[Items from a data source]
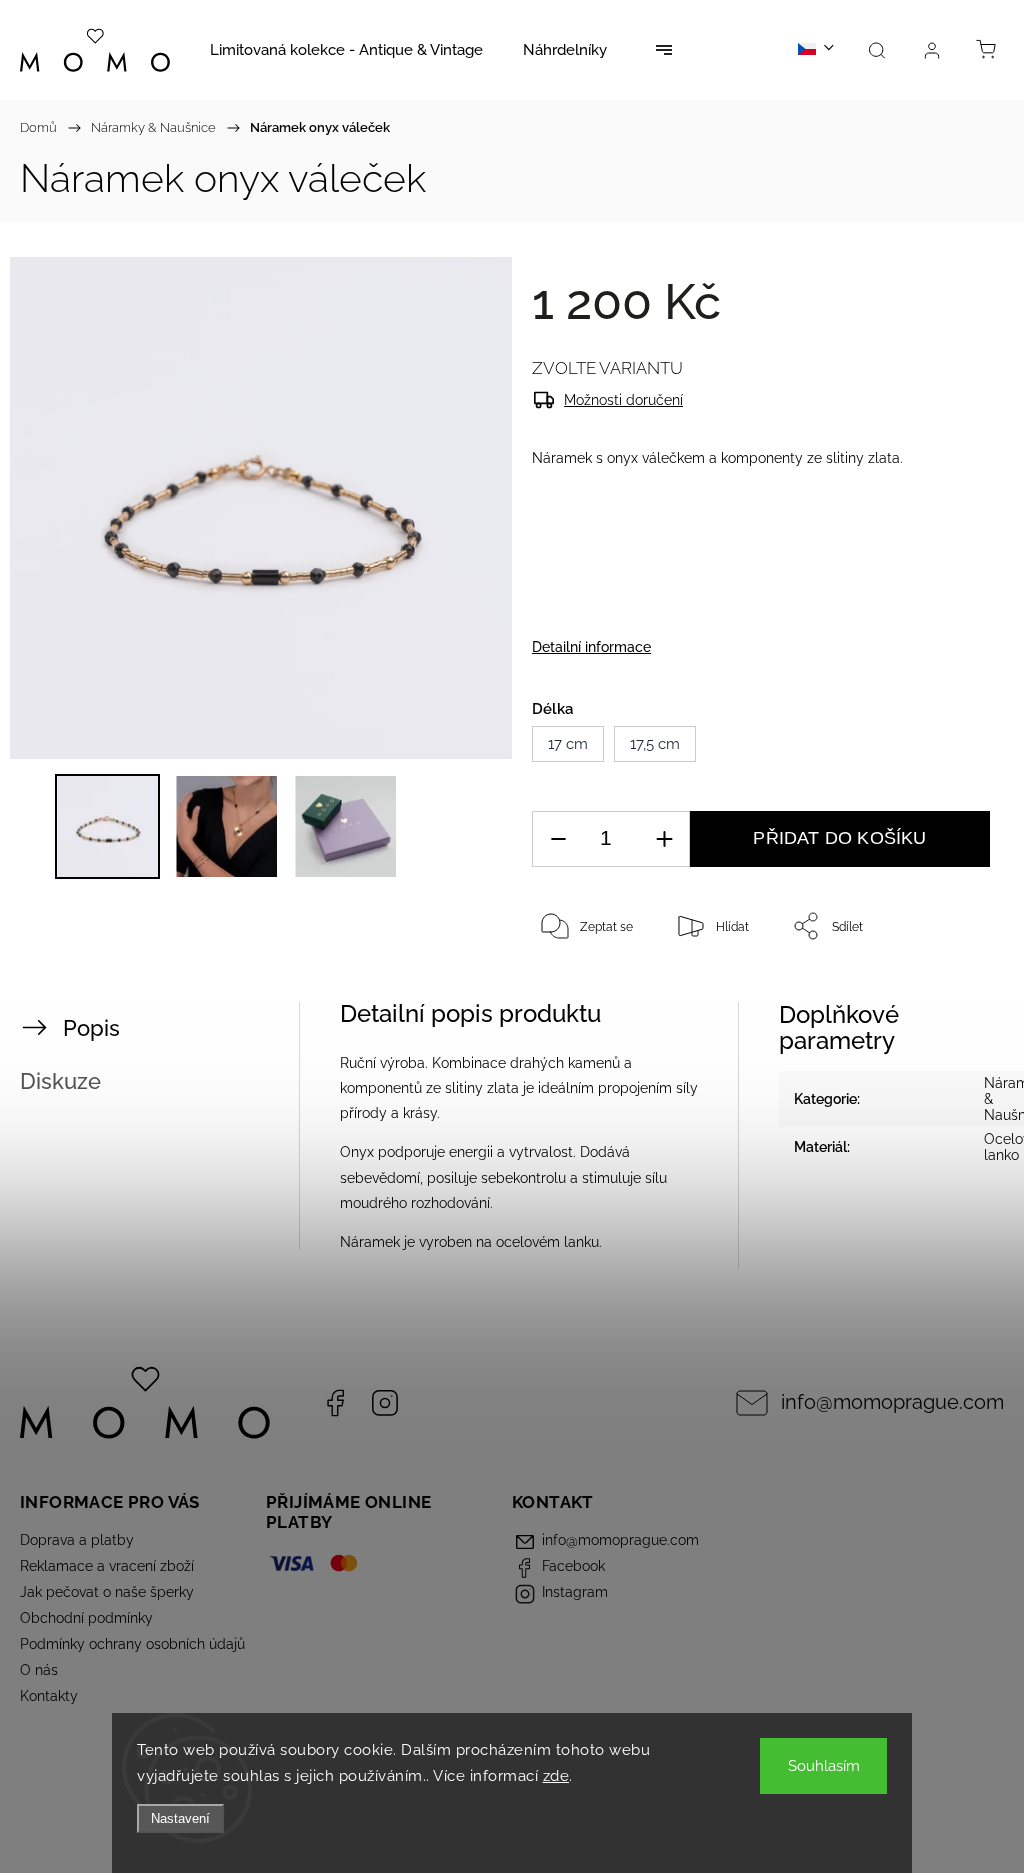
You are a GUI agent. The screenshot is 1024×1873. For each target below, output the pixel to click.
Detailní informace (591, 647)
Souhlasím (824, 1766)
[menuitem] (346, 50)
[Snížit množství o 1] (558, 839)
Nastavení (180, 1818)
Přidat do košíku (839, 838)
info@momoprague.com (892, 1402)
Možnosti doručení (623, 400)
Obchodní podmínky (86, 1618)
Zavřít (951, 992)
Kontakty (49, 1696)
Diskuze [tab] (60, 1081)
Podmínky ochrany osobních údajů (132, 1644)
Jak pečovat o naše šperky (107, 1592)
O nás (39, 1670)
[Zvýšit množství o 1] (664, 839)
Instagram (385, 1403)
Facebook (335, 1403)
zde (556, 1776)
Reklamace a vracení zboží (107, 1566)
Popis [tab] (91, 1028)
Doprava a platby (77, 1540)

*What this task involves*
Repeat each entry exactly as given; no pictures belong in the copy.

*Task result*
You are a GUI agent. The screenshot is 1024×1873. For each target below, output the pixel to click.
Detailní informace (591, 647)
Souhlasím (824, 1766)
[menuitem] (346, 50)
[Snížit množství o 1] (558, 839)
Nastavení (180, 1818)
Přidat do košíku (839, 838)
info@momoprague.com (892, 1402)
Možnosti doručení (623, 400)
Obchodní podmínky (86, 1618)
Zavřít (951, 992)
Kontakty (49, 1696)
Diskuze [tab] (60, 1081)
Podmínky ochrany osobních údajů (132, 1644)
Jak pečovat o naše šperky (107, 1592)
O nás (39, 1670)
[Zvýšit množství o 1] (664, 839)
Instagram (385, 1403)
Facebook (335, 1403)
zde (556, 1776)
Reklamace a vracení zboží (107, 1566)
Popis [tab] (91, 1028)
Doprava a platby (77, 1540)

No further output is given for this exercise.